[DOKUMENTAUSZUG]
Für die Gründerzeit ist der Historismus kennzeichnend. In dieser Zeit wurden bauliche Elemente vorangegangener Stilepochen aufgegriffen, was dann als Neogotik, Neorenaissance, Neobarock oder Neoklassizismus bezeichnet wird. Vor allem der Neoklassizismus ist vom „echten“ Klassizismus auf Anhieb oft nur für den Architekturkenner zu unterscheiden. Nicht selten wurden auch Stilelemente in gemischter Form verbaut, was der Gründerzeit auch mit einem gewissen abfälligen Unterton die Beschreibung als „Karneval der Stile“ eintrug.

[DATENZEILEN]
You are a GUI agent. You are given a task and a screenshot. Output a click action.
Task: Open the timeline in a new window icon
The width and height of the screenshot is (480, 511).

[ZIEL DER AUFGABE]
Erläutern Sie anhand des Dokumentauszugs in ein bis drei Sätzen, warum die Gründerzeit als „Karneval der Stile“ beschrieben wurde.

[LÖSUNG DER AUFGABE]
Die Gründerzeit erhielt diese Beschreibung, weil in ihr nicht selten Stilelemente vorangegangener Stilepochen in gemischter Form verbaut wurden. Die Bezeichnung „Karneval der Stile“ trägt dabei einen gewissen abfälligen Unterton.